**EXERCISE REQUIREMENTS**
The expected output is every record below, transcribed exactly, with the pictures left out.

[Pixel coordinate grounding data]
──────────────────────────────
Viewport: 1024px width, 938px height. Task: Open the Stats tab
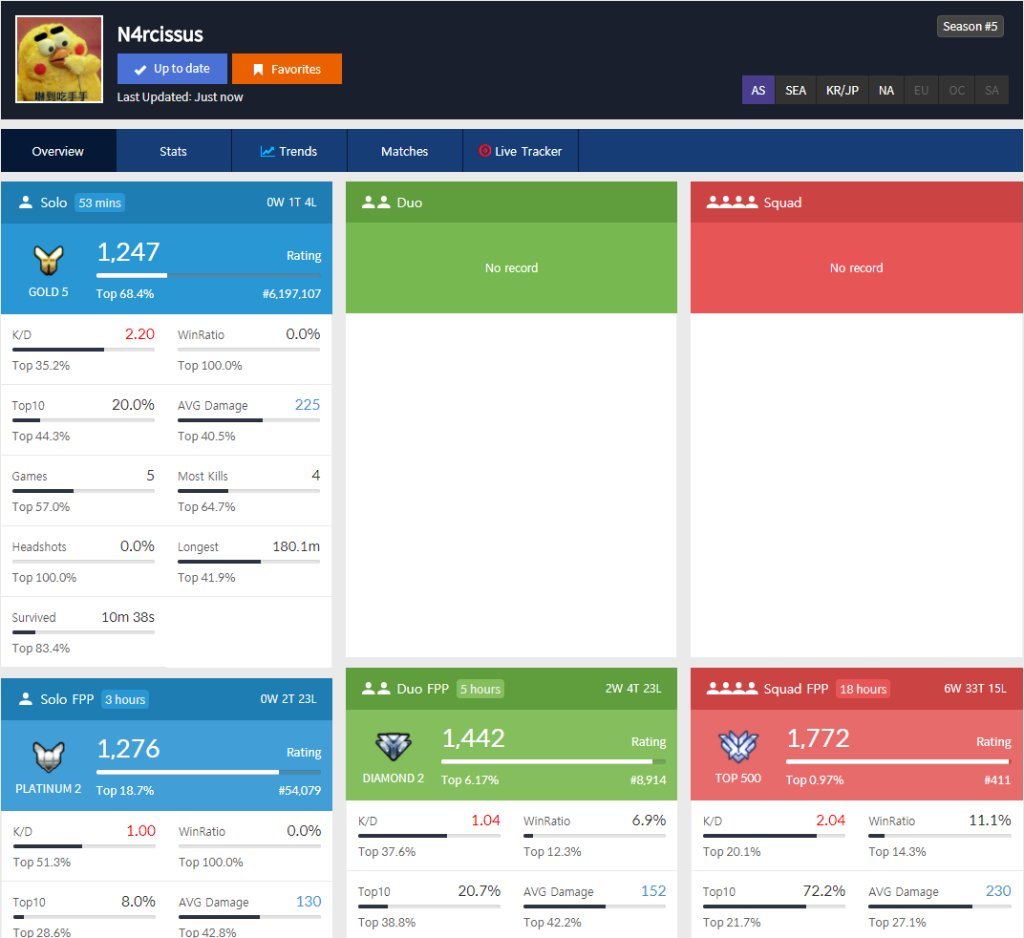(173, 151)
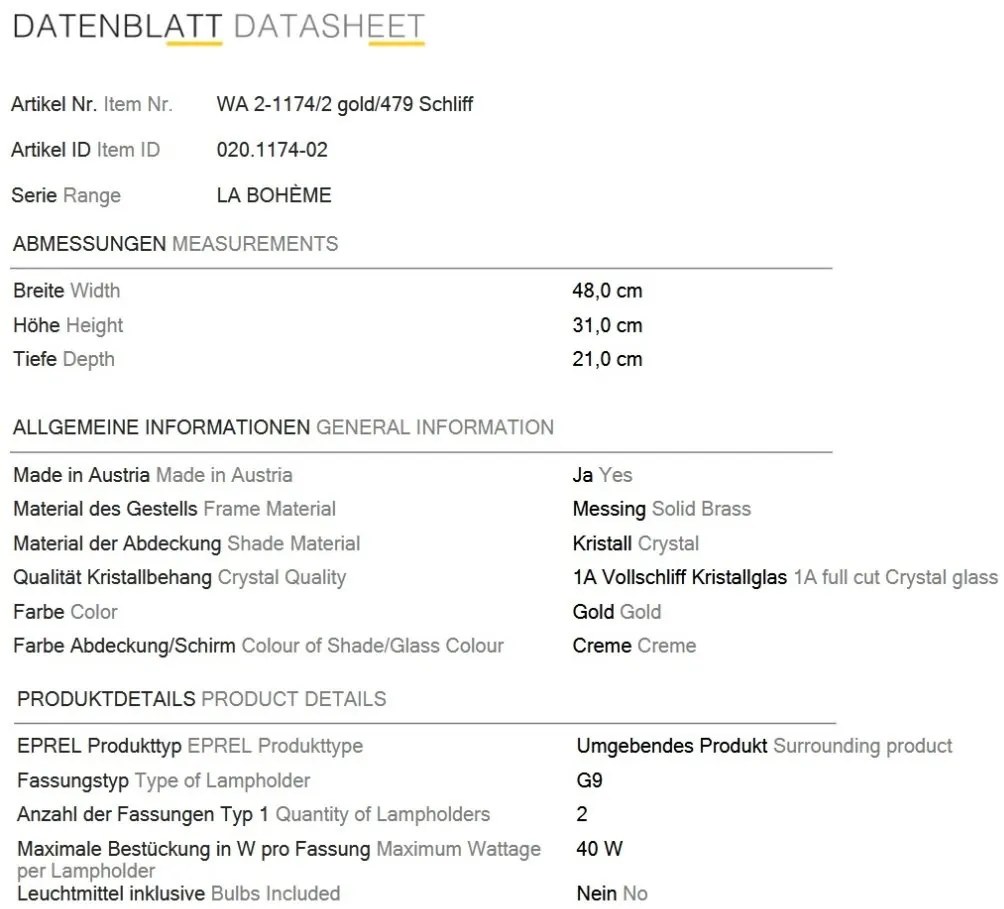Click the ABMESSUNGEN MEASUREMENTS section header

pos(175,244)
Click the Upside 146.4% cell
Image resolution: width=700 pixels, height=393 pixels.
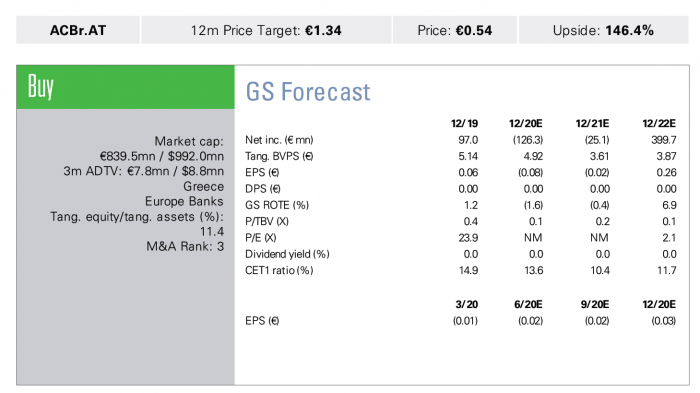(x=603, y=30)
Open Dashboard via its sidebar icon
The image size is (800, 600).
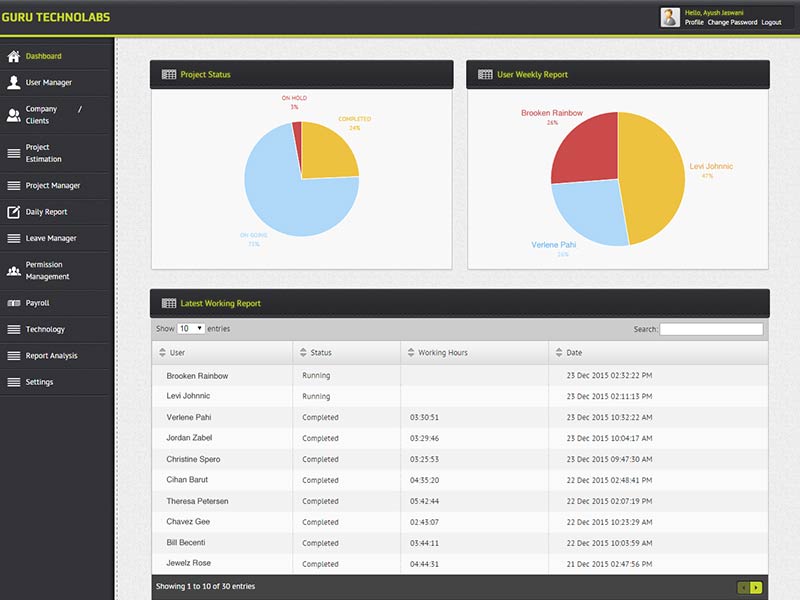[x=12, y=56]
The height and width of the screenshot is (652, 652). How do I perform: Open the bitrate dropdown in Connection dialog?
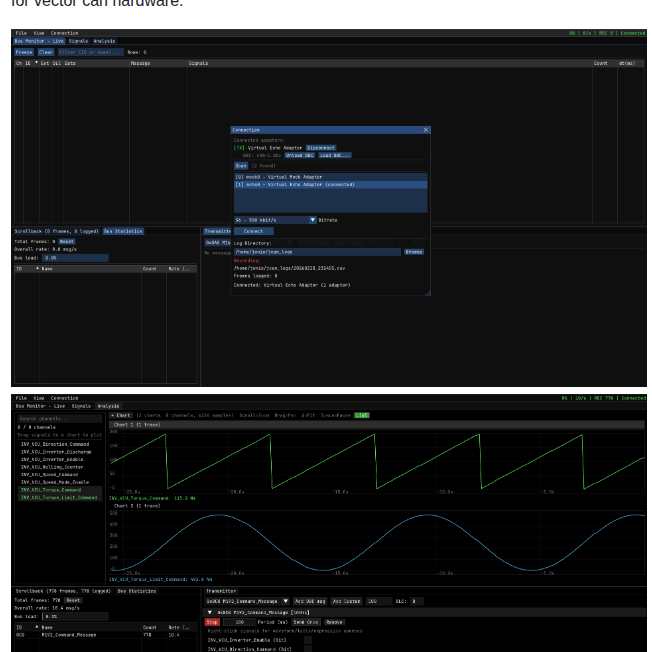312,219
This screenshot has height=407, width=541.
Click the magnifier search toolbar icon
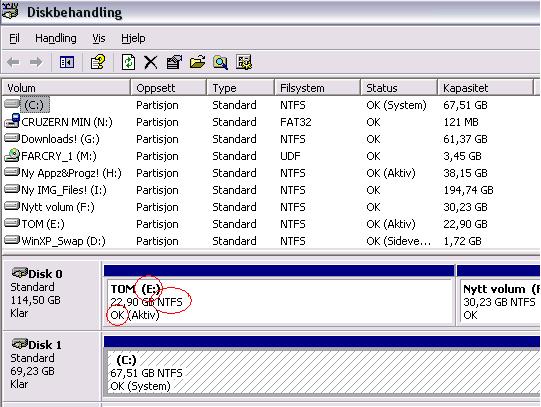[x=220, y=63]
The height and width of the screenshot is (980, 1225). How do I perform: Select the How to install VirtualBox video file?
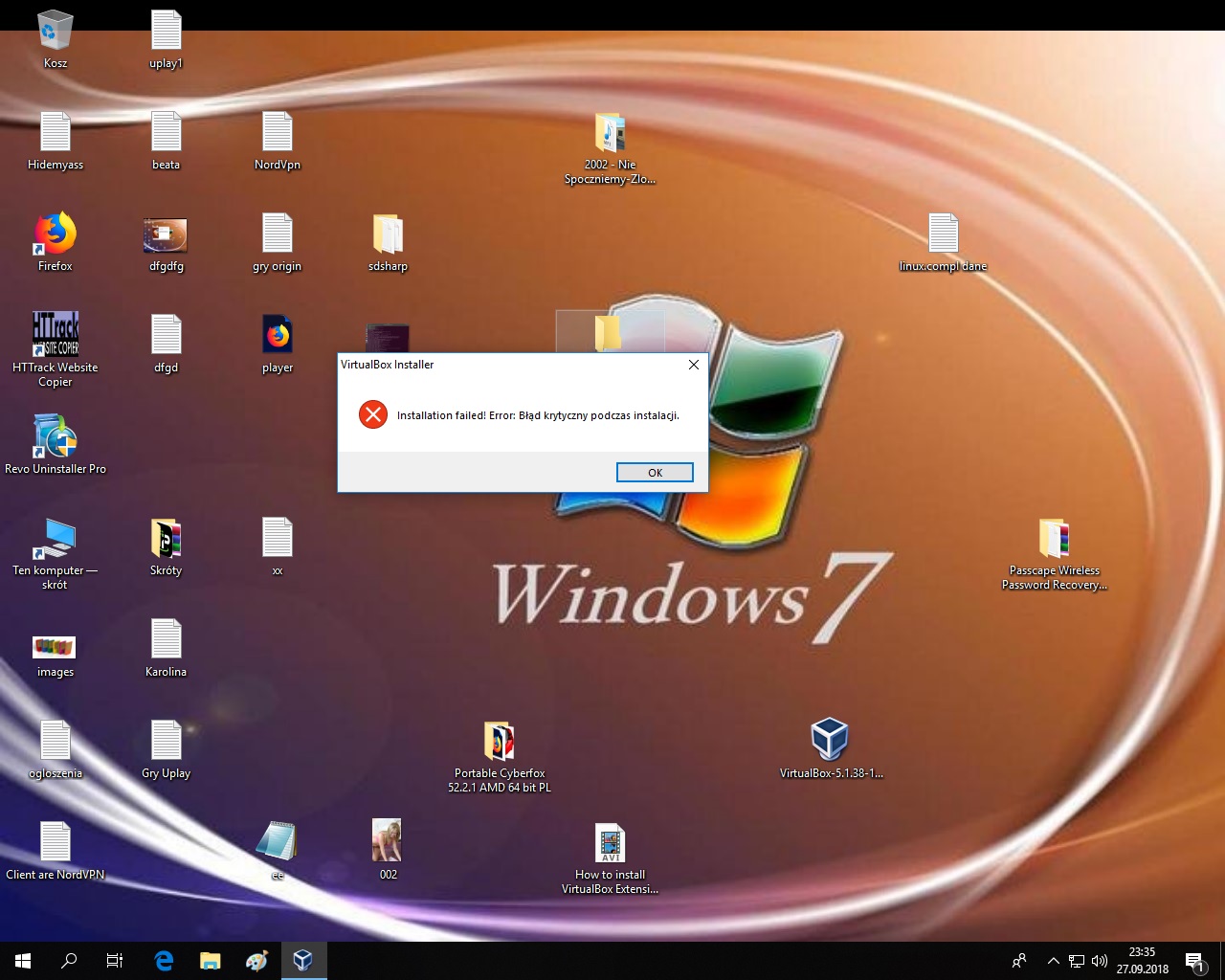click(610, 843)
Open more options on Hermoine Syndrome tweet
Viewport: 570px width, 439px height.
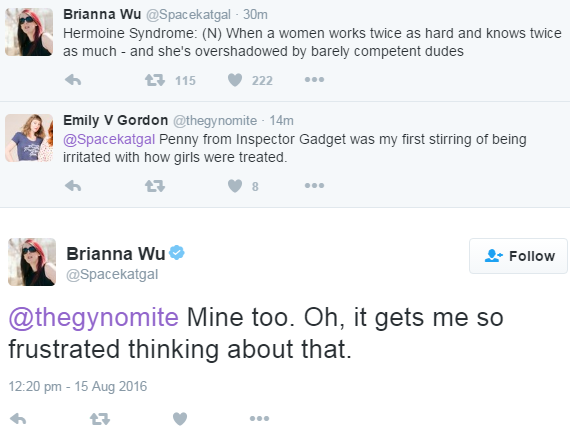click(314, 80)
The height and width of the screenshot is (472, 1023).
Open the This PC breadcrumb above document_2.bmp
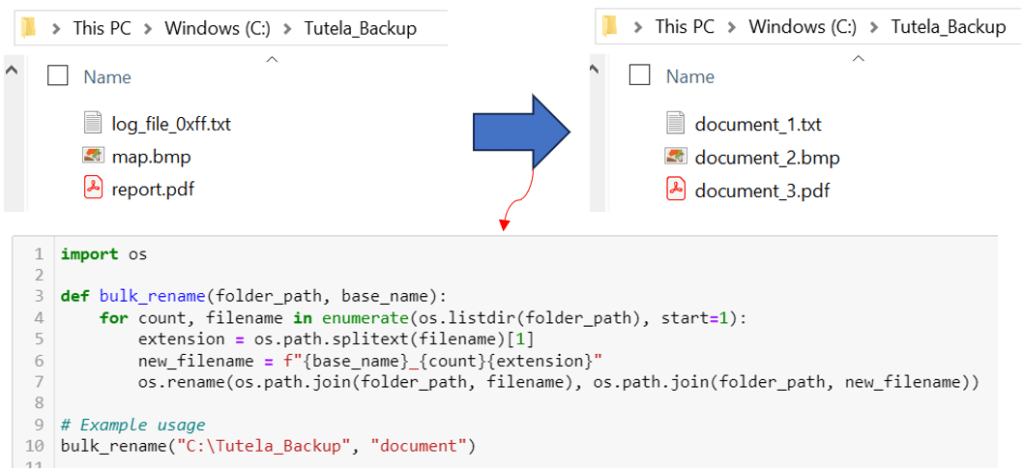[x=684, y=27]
──────────────────────────────
**ANSWER SECTION**
Viewport: 1024px width, 938px height. Task: Open the Stats tab
(173, 151)
Click the ABMESSUNGEN MEASUREMENTS section header

pos(175,244)
Click the Upside 146.4% cell
Image resolution: width=700 pixels, height=393 pixels.
(x=603, y=30)
Open Dashboard via its sidebar icon
The image size is (800, 600).
[x=12, y=56]
The height and width of the screenshot is (652, 652). How do I perform: Open the bitrate dropdown in Connection dialog?
312,219
This screenshot has height=407, width=541.
Click the magnifier search toolbar icon
[x=220, y=63]
The height and width of the screenshot is (980, 1225). How do I perform: Select the How to install VirtualBox video file?
click(610, 843)
Open more options on Hermoine Syndrome tweet
Viewport: 570px width, 439px height.
click(314, 80)
The height and width of the screenshot is (472, 1023).
Open the This PC breadcrumb above document_2.bmp
[x=684, y=27]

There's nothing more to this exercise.